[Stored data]

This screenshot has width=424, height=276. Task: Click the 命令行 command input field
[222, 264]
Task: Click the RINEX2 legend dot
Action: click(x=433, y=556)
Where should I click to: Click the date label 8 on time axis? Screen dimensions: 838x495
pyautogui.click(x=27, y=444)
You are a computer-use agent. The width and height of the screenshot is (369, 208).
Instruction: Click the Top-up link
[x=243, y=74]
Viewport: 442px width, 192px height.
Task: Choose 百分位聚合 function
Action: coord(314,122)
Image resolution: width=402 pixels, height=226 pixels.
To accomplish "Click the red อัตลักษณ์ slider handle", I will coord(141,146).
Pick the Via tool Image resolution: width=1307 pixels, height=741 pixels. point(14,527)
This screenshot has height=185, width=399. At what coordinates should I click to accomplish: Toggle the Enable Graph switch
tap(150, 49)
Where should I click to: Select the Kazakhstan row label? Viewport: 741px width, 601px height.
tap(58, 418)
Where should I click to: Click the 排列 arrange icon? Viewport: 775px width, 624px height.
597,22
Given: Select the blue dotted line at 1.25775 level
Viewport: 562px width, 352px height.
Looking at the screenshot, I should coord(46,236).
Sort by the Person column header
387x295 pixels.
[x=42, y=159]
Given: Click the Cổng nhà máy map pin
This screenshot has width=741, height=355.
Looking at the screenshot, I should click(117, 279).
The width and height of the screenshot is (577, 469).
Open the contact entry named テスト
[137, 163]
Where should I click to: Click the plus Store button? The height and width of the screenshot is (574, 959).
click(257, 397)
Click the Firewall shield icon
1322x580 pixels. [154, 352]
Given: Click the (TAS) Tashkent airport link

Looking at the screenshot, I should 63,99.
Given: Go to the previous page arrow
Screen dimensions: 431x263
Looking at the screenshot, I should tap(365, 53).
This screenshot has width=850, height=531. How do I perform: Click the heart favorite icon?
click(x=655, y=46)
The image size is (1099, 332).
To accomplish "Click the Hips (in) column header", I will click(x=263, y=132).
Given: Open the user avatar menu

#### [Work request]
The line above containing "Where should I click to: Click the date", the line containing "Pick the Via", and every line between them are to be transcribed exactly; no other line is wanted.

#### [Written reply]
Where should I click to: Click the date label 8 on time axis? Screen dimensions: 838x495
pyautogui.click(x=27, y=444)
You are a computer-use agent. The width and height of the screenshot is (369, 208).
Instruction: Click the Top-up link
[x=243, y=74]
Viewport: 442px width, 192px height.
Task: Choose 百分位聚合 function
Action: coord(314,122)
Image resolution: width=402 pixels, height=226 pixels.
To accomplish "Click the red อัตลักษณ์ slider handle", I will coord(141,146).
Pick the Via tool Image resolution: width=1307 pixels, height=741 pixels. point(14,527)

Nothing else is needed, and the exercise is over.